# Start of LISTED ENTRIES

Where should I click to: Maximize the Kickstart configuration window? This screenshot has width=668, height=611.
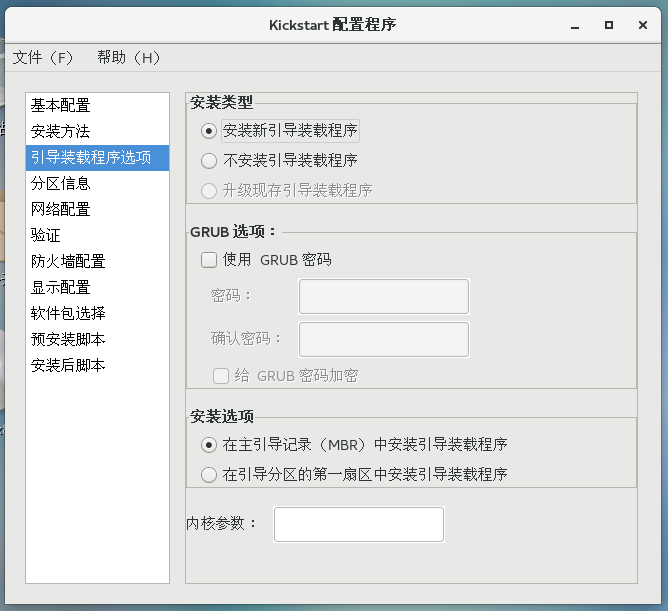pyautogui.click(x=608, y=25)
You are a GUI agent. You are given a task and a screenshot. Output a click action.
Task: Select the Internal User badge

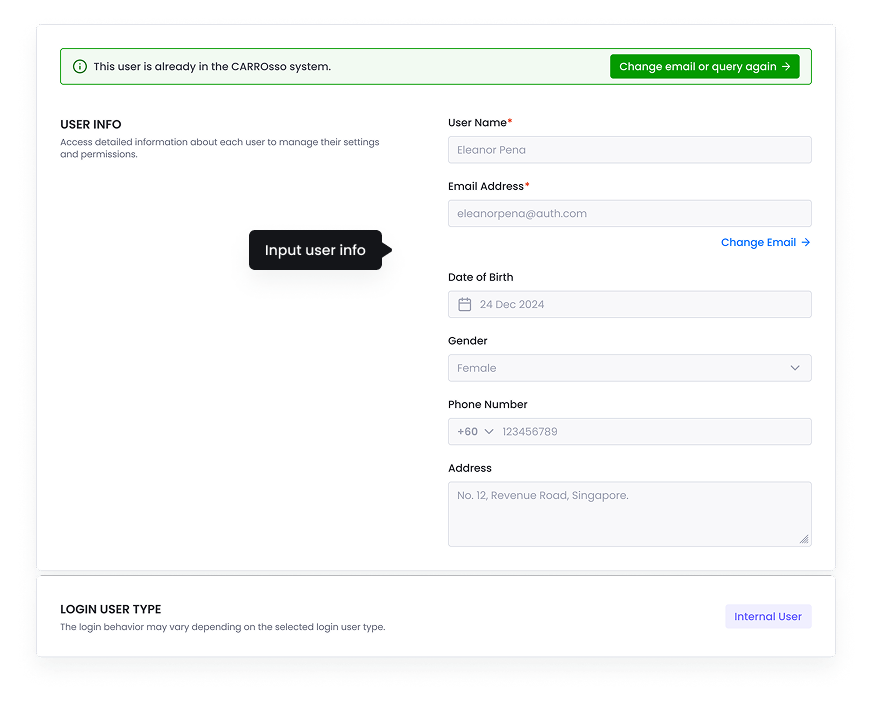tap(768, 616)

# End of LISTED ENTRIES
# Start of LISTED ENTRIES

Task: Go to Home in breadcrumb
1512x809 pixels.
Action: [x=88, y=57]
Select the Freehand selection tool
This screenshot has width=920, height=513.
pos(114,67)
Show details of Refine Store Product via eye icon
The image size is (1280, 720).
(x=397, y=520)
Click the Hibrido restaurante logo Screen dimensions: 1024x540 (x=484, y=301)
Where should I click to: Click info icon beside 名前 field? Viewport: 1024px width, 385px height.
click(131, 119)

# End of LISTED ENTRIES
# Start of LISTED ENTRIES

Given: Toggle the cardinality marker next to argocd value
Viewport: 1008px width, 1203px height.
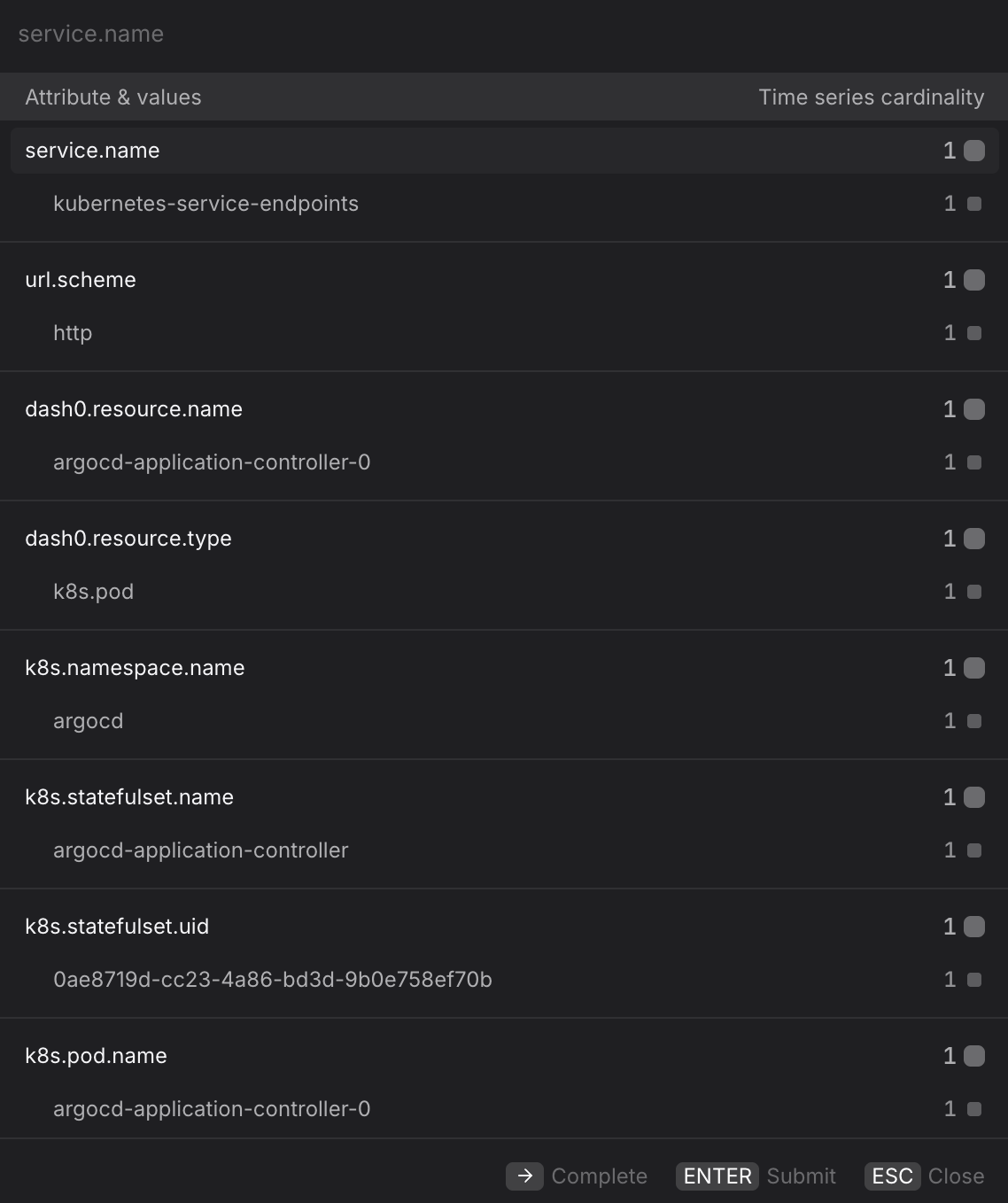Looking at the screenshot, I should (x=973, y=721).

# End of LISTED ENTRIES

▶ SET TASK: List every line above that contains the string "Select". Case counts.

▶ ANSWER BELOW:
Task: Select the Internal User badge
Select the Freehand selection tool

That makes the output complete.